Article ID | Journal | Published Year | Pages | File Type |
---|---|---|---|---|
3884244 | Kidney International | 2008 | 9 Pages |
Clofibrate, a peroxisome proliferator-activated receptor-α (PPARα) agonist, increases renal tubular cytochrome P450 4a (Cyp4a) expression thereby increasing 20-hydroxyeicosatetraenoic acid (20-HETE) production. To determine if clofibrate affects blood pressure regulation we studied mice with DOCA-salt induced hypertension in wild-type and PPARα knockout mice.

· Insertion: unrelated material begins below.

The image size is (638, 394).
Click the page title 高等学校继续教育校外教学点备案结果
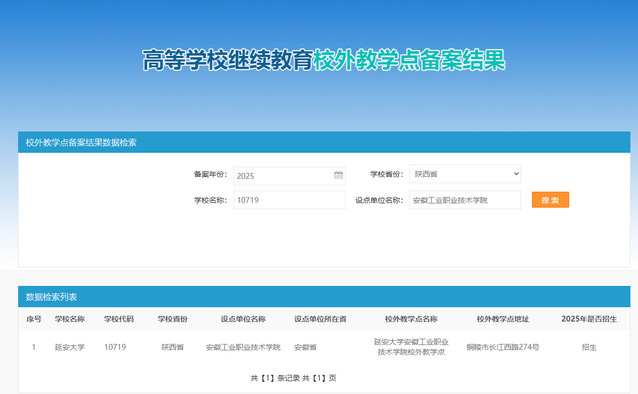point(324,60)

Wild-type mice treated with DOCA-salt had higher mean arterial pressures and higher cumulative sodium balance, but lower renal 20-HETE production than did vehicle-treated mice. Treating DOCA-salt mice with clofibrate attenuated the increase in mean arterial pressure and cumulative sodium balance while increasing 20-HETE production and renal Cyp4a expression. In contrast the PPARα knockout mice treated with clofibrate and DOCA-salt showed no attenuation in the increase of blood pressure, cumulative sodium balance, renal 20-HETE production or Cyp4a protein expression. Expression of the PPARα protein was greater in proximal tubules than in renal microvessels. Our results show that PPARα pathway induces renal tubular 20-HETE production which affects sodium retention and blood pressure regulation in DOCA-salt-treated mice.